TASK STATEMENT: Please print all the lines below exactly as they are written.

PROVIDED DATA:
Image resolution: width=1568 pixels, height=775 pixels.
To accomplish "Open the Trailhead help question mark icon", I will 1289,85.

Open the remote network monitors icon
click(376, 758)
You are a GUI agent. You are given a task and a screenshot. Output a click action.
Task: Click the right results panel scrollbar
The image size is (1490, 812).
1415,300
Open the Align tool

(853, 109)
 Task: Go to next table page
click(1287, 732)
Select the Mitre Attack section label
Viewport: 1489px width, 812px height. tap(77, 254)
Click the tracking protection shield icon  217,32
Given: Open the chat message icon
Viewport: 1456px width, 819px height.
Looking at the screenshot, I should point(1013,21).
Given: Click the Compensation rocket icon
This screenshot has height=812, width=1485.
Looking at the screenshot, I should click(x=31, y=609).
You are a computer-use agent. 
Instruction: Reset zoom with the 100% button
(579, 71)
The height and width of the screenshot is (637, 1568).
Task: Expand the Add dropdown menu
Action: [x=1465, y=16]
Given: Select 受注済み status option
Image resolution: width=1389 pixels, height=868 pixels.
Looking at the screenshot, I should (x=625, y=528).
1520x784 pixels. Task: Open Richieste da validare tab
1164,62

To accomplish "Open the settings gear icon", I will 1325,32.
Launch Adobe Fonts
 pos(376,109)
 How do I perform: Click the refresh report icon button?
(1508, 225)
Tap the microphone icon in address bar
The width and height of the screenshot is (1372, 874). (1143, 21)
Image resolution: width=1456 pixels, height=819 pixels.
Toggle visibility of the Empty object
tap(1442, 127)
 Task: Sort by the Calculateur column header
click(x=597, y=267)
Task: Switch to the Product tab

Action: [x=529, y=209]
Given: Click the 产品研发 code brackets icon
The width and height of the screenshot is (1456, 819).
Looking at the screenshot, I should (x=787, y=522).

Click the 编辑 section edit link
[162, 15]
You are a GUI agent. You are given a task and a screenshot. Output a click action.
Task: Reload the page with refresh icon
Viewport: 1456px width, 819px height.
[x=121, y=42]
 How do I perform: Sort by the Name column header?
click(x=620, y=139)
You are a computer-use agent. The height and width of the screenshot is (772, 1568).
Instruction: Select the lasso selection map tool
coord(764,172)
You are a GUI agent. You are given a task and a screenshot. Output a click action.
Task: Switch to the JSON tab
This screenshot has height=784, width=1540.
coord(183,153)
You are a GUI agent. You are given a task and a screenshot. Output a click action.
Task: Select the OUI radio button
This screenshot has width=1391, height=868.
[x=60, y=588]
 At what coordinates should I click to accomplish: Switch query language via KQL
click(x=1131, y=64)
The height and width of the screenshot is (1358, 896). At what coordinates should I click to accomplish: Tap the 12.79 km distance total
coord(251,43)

TASK OUTPUT:
Image resolution: width=1568 pixels, height=775 pixels.
To accomplish "Open the Trailhead help question mark icon", I will 1289,85.

Open the remote network monitors icon
click(376, 758)
You are a GUI agent. You are given a task and a screenshot. Output a click action.
Task: Click the right results panel scrollbar
The image size is (1490, 812).
1415,300
Open the Align tool

(853, 109)
 Task: Go to next table page
click(1287, 732)
Select the Mitre Attack section label
Viewport: 1489px width, 812px height. tap(77, 254)
Click the tracking protection shield icon  217,32
Given: Open the chat message icon
Viewport: 1456px width, 819px height.
Looking at the screenshot, I should point(1013,21).
Given: Click the Compensation rocket icon
This screenshot has height=812, width=1485.
Looking at the screenshot, I should click(x=31, y=609).
You are a computer-use agent. 
Instruction: Reset zoom with the 100% button
(579, 71)
The height and width of the screenshot is (637, 1568).
Task: Expand the Add dropdown menu
Action: [x=1465, y=16]
Given: Select 受注済み status option
Image resolution: width=1389 pixels, height=868 pixels.
Looking at the screenshot, I should (x=625, y=528).
1520x784 pixels. Task: Open Richieste da validare tab
1164,62

To accomplish "Open the settings gear icon", I will 1325,32.
Launch Adobe Fonts
 pos(376,109)
 How do I perform: Click the refresh report icon button?
(1508, 225)
Tap the microphone icon in address bar
The width and height of the screenshot is (1372, 874). (1143, 21)
Image resolution: width=1456 pixels, height=819 pixels.
Toggle visibility of the Empty object
tap(1442, 127)
 Task: Sort by the Calculateur column header
click(x=597, y=267)
Task: Switch to the Product tab

Action: [x=529, y=209]
Given: Click the 产品研发 code brackets icon
The width and height of the screenshot is (1456, 819).
Looking at the screenshot, I should (x=787, y=522).

Click the 编辑 section edit link
[162, 15]
You are a GUI agent. You are given a task and a screenshot. Output a click action.
Task: Reload the page with refresh icon
Viewport: 1456px width, 819px height.
[x=121, y=42]
 How do I perform: Sort by the Name column header?
click(x=620, y=139)
You are a computer-use agent. The height and width of the screenshot is (772, 1568).
Instruction: Select the lasso selection map tool
coord(764,172)
You are a GUI agent. You are given a task and a screenshot. Output a click action.
Task: Switch to the JSON tab
This screenshot has height=784, width=1540.
coord(183,153)
You are a GUI agent. You are given a task and a screenshot. Output a click action.
Task: Select the OUI radio button
This screenshot has width=1391, height=868.
[x=60, y=588]
 At what coordinates should I click to accomplish: Switch query language via KQL
click(x=1131, y=64)
The height and width of the screenshot is (1358, 896). At what coordinates should I click to accomplish: Tap the 12.79 km distance total
coord(251,43)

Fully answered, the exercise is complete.